§ Task details:
The answer must match the listing exactly, with every line written out again.

[Start of Attachment]

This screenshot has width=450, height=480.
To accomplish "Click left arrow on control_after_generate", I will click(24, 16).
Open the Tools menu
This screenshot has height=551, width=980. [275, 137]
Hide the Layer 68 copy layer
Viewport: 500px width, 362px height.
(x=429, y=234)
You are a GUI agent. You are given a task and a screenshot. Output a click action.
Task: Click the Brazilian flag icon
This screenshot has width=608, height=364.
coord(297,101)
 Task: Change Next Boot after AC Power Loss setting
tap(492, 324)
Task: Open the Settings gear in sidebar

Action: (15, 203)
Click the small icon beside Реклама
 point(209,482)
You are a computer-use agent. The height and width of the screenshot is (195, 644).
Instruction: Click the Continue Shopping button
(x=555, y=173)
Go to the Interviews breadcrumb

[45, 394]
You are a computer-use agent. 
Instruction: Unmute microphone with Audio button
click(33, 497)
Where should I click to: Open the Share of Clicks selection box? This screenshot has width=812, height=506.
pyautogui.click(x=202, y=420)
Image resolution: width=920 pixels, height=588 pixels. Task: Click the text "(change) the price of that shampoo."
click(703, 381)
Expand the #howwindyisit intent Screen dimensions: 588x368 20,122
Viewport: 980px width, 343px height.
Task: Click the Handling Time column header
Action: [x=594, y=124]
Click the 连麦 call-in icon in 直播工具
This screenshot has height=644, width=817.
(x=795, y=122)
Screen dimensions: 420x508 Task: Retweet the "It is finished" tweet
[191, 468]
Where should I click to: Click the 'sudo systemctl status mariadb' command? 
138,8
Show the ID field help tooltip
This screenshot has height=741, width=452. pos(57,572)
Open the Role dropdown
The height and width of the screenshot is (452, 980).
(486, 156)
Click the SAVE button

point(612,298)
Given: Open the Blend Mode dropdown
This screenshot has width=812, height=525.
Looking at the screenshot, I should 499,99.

[End of Attachment]

§ Solved problem:
This screenshot has width=450, height=480.
To accomplish "Click left arrow on control_after_generate", I will click(24, 16).
Open the Tools menu
This screenshot has height=551, width=980. [275, 137]
Hide the Layer 68 copy layer
Viewport: 500px width, 362px height.
(x=429, y=234)
You are a GUI agent. You are given a task and a screenshot. Output a click action.
Task: Click the Brazilian flag icon
This screenshot has width=608, height=364.
coord(297,101)
 Task: Change Next Boot after AC Power Loss setting
tap(492, 324)
Task: Open the Settings gear in sidebar

Action: (15, 203)
Click the small icon beside Реклама
 point(209,482)
You are a computer-use agent. The height and width of the screenshot is (195, 644).
Instruction: Click the Continue Shopping button
(x=555, y=173)
Go to the Interviews breadcrumb

[45, 394]
You are a computer-use agent. 
Instruction: Unmute microphone with Audio button
click(33, 497)
Where should I click to: Open the Share of Clicks selection box? This screenshot has width=812, height=506.
pyautogui.click(x=202, y=420)
Image resolution: width=920 pixels, height=588 pixels. Task: Click the text "(change) the price of that shampoo."
click(703, 381)
Expand the #howwindyisit intent Screen dimensions: 588x368 20,122
Viewport: 980px width, 343px height.
Task: Click the Handling Time column header
Action: [x=594, y=124]
Click the 连麦 call-in icon in 直播工具
This screenshot has height=644, width=817.
(x=795, y=122)
Screen dimensions: 420x508 Task: Retweet the "It is finished" tweet
[191, 468]
Where should I click to: Click the 'sudo systemctl status mariadb' command? 
138,8
Show the ID field help tooltip
This screenshot has height=741, width=452. pos(57,572)
Open the Role dropdown
The height and width of the screenshot is (452, 980).
(486, 156)
Click the SAVE button

point(612,298)
Given: Open the Blend Mode dropdown
This screenshot has width=812, height=525.
Looking at the screenshot, I should 499,99.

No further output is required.